Havia três grampos de cabelo, quatro pratos de porcelana, uma pequena pilha de moedas de cobre — mas eram moedas comuns, sem valor, tão falsas que nem valia a pena falsificar.
Também havia um pequeno incensário e uma peça decorativa de sapo dourado, cujas inscrições Xiao Bai conhecia bem, nada de especial a dizer.
Pensando bem, ele jogou o incensário e o sapo dourado de lado e examinou os pratos de porcelana.
Finalmente, após usar os últimos 100 pontos de proteção cultural para autenticar dois deles, ele teve a resposta.
Esses quatro pequenos pratos formavam um conjunto fabricado na era da República da China, peças comuns sem muito valor, algo em torno de cem yuans, mas pelo menos eram originais.
Olhando para aquelas peças, Xiao Bai sentiu-se um pouco incomodado. Se fosse para colecionar, ele não as consideraria valiosas, mas ainda assim eram antiguidades.
Depois de pensar um pouco, seus olhos brilharam.
Ei, isso não pode ser sem valor! Essas coisas podem servir como brindes para sorteio na próxima transmissão ao vivo!
Embora não valham muito, ao menos são originais! Isso pode despertar o interesse dos espectadores por antiguidades e aumentar a conscientização sobre a proteção do patrimônio cultural.
Com esse plano, Xiao Bai voltou a focar no vaso branco da dinastia Dingyao com o caractere oficial.
E agora, o que fazer com ele?
Vender ou...
— Irmãozinho Xiao Bai, a comida está pronta!

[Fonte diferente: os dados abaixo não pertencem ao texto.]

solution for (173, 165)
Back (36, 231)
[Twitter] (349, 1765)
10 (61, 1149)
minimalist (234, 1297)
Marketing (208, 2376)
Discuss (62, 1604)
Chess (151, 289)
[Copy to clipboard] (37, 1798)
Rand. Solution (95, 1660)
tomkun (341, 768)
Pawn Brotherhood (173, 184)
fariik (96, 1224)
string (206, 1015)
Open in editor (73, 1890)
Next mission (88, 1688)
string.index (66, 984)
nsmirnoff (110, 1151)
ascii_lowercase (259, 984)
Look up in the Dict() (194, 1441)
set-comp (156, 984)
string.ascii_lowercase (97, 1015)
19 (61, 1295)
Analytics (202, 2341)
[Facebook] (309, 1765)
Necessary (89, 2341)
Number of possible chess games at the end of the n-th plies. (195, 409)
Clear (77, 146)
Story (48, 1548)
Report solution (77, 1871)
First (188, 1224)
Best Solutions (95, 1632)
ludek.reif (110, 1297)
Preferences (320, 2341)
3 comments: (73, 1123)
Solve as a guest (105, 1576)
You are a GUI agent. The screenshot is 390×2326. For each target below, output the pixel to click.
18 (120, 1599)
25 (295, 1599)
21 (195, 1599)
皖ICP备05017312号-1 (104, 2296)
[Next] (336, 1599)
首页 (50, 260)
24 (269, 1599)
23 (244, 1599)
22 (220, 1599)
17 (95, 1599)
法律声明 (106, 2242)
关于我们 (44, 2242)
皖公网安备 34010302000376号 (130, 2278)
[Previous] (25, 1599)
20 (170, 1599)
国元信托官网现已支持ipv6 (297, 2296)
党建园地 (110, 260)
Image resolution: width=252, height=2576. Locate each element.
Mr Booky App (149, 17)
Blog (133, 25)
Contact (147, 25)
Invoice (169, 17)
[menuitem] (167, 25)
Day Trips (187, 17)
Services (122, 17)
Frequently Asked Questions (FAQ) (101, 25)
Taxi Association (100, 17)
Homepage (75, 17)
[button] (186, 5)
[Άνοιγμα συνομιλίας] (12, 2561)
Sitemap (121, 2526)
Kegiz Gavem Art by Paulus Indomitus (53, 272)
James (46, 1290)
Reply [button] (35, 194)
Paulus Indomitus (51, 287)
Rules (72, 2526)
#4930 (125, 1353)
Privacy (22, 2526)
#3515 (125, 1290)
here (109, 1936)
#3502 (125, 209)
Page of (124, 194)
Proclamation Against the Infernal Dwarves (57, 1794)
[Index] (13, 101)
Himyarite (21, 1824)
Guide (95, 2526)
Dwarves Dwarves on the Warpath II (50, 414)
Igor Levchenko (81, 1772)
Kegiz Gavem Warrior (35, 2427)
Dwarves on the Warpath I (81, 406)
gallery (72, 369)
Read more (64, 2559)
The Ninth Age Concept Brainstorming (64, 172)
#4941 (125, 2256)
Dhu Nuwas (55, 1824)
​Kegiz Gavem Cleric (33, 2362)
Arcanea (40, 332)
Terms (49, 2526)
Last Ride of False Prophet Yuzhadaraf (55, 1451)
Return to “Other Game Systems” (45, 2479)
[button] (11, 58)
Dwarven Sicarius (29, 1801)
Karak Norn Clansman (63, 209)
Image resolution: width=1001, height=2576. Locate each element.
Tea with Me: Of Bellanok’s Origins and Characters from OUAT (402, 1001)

Ouvindo a batida impaciente na porta, o rosto de Xiao Bai expressava total resignação.
A pequena Ye Pan’an realmente era um pouco animada demais.
Vendo Xiao Bai sair do quarto, Ye Pan’an sorriu e agarrou o braço dele.
— Hehe, irmãozinho Xiao Bai, ontem à noite sem mim, você não se sentiu sozinho?